* **GIVEN REQUEST**
Copy the entries verbatim, beginning at the line containing "Screen dimensions: 547x717" and ending after the line containing "pos(271,30)". Omit the pictures from your answer.

* **MATERIALS PROVIDED**

===============

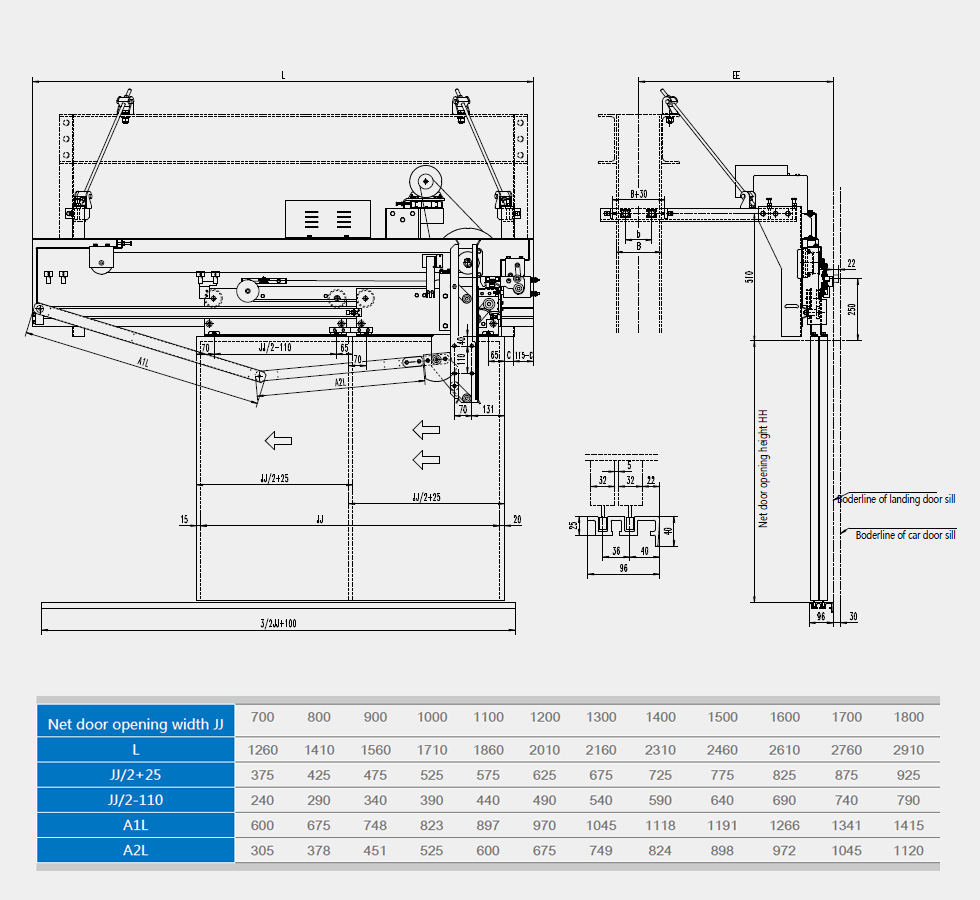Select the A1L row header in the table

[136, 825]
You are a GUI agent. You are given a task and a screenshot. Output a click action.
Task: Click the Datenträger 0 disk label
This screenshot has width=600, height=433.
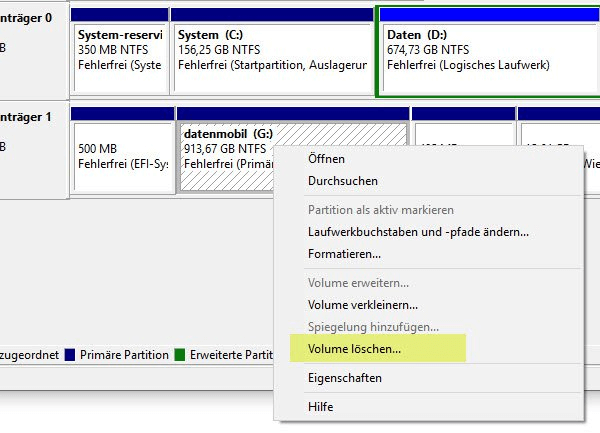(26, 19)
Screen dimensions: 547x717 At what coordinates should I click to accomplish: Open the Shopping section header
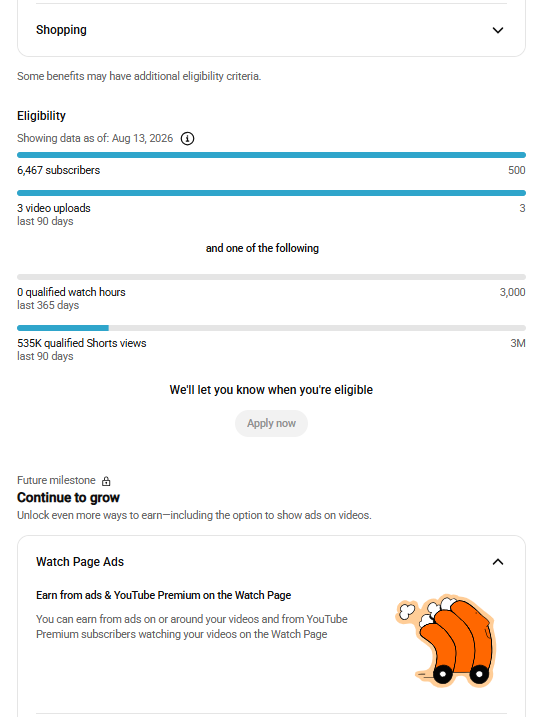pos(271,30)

===============

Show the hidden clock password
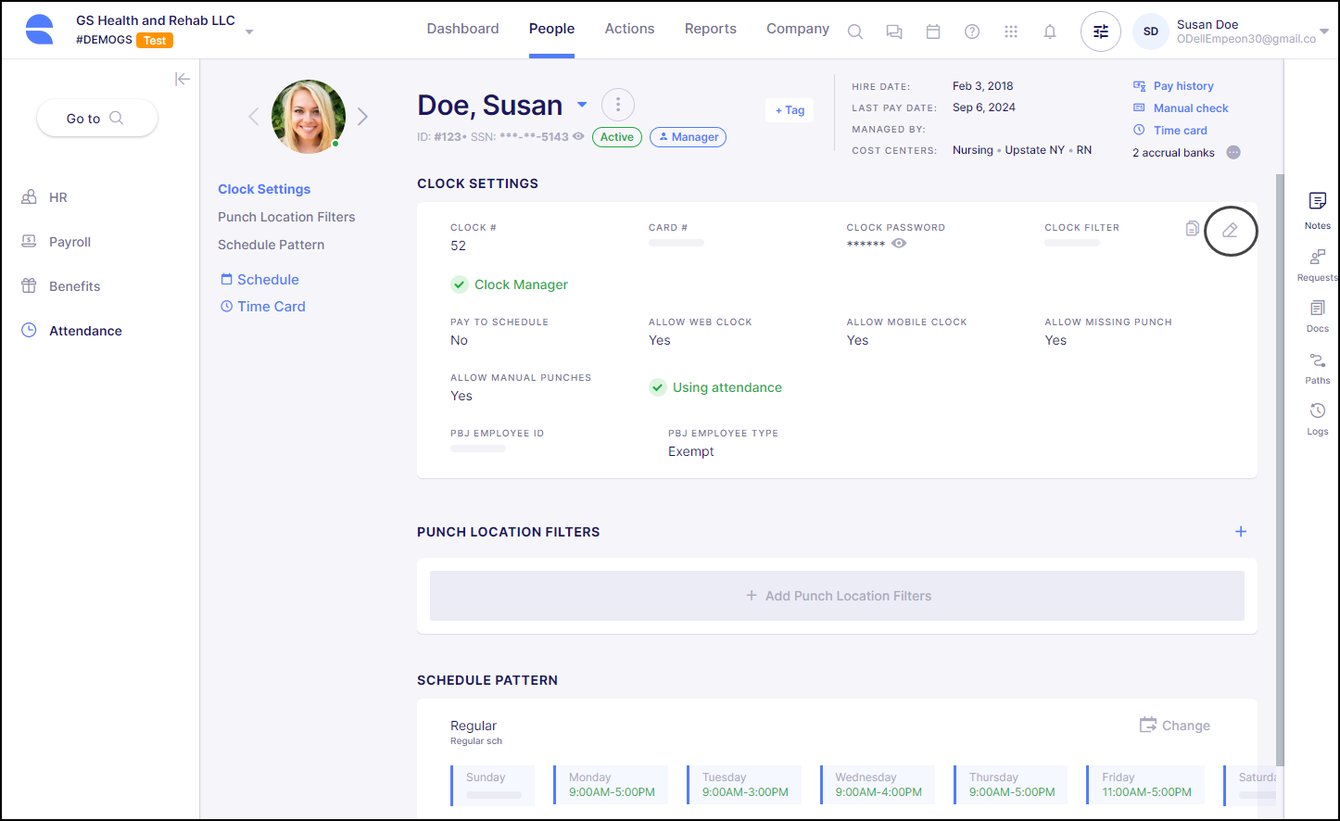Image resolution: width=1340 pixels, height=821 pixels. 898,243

===============

* **OUTPUT**
Screen dimensions: 547x717 At what coordinates should I click to accomplish: Open the Shopping section header
pos(271,30)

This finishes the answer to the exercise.